Which lines come from the start of the records through the line that holds "فروشگاه آلان عسل (568, 2468)"? Write them out word for word.

::: TASK INPUT

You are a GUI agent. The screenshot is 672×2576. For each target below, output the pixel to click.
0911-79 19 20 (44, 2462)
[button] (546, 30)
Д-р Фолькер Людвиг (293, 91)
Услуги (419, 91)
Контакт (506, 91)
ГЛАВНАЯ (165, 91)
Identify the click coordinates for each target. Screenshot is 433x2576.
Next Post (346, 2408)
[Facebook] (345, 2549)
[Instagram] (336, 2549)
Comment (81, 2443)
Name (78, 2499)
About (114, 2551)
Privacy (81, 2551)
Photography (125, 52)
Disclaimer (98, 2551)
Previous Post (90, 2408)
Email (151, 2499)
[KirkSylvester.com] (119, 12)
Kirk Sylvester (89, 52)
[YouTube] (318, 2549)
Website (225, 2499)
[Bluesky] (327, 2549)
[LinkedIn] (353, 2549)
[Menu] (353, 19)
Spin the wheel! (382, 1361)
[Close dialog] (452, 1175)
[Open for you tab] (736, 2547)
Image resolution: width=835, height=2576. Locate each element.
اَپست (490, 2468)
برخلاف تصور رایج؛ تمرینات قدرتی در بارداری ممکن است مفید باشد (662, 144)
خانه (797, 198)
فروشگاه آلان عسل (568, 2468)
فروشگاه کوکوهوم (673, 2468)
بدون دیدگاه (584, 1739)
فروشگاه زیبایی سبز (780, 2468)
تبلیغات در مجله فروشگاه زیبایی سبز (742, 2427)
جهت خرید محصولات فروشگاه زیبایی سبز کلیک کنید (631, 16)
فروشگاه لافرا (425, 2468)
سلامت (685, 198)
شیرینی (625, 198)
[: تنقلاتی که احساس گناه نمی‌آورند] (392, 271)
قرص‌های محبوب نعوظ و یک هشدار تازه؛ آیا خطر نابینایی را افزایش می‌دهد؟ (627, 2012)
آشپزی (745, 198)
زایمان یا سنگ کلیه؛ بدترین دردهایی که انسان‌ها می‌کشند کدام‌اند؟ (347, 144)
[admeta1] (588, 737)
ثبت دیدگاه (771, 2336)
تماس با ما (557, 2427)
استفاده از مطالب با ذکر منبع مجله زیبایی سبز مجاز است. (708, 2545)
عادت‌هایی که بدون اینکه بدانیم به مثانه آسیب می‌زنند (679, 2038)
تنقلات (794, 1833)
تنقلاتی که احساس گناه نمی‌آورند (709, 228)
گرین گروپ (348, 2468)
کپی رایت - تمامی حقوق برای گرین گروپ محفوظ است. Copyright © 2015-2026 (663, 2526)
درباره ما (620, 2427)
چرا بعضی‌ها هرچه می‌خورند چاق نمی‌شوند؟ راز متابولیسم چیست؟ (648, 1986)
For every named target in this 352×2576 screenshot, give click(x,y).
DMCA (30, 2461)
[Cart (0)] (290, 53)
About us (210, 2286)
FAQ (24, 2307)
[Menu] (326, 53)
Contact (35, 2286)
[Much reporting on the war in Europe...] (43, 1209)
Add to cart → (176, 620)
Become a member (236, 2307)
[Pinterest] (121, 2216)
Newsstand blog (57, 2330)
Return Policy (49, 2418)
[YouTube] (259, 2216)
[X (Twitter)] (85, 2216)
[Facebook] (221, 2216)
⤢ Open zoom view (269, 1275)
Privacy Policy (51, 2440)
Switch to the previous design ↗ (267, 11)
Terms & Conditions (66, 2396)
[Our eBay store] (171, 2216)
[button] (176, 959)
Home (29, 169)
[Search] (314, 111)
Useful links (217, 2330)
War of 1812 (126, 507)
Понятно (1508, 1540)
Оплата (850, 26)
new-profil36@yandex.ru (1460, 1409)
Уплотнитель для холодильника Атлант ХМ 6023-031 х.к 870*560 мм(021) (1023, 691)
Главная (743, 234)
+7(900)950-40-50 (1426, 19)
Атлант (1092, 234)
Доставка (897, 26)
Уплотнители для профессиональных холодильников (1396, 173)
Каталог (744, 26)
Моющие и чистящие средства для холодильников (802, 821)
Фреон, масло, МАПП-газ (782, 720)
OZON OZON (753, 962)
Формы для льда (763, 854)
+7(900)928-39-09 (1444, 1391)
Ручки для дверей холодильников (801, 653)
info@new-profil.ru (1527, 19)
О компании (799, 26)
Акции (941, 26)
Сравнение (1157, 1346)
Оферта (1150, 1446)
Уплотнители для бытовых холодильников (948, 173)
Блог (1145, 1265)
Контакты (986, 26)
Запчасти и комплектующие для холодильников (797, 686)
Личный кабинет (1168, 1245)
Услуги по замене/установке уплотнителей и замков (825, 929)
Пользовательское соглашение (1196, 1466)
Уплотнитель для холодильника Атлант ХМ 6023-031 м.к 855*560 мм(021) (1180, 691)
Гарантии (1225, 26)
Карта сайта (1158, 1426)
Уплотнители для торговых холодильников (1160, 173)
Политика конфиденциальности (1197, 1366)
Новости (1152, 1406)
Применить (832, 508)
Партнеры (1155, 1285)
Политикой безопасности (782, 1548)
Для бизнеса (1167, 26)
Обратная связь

::::::

» WRITTEN SOLUTION:
You are a GUI agent. The screenshot is 672×2576. For each target below, output the pixel to click.
0911-79 19 20 (44, 2462)
[button] (546, 30)
Д-р Фолькер Людвиг (293, 91)
Услуги (419, 91)
Контакт (506, 91)
ГЛАВНАЯ (165, 91)
Identify the click coordinates for each target. Screenshot is 433x2576.
Next Post (346, 2408)
[Facebook] (345, 2549)
[Instagram] (336, 2549)
Comment (81, 2443)
Name (78, 2499)
About (114, 2551)
Privacy (81, 2551)
Photography (125, 52)
Disclaimer (98, 2551)
Previous Post (90, 2408)
Email (151, 2499)
[KirkSylvester.com] (119, 12)
Kirk Sylvester (89, 52)
[YouTube] (318, 2549)
Website (225, 2499)
[Bluesky] (327, 2549)
[LinkedIn] (353, 2549)
[Menu] (353, 19)
Spin the wheel! (382, 1361)
[Close dialog] (452, 1175)
[Open for you tab] (736, 2547)
Image resolution: width=835, height=2576. Locate each element.
اَپست (490, 2468)
برخلاف تصور رایج؛ تمرینات قدرتی در بارداری ممکن است مفید باشد (662, 144)
خانه (797, 198)
فروشگاه آلان عسل (568, 2468)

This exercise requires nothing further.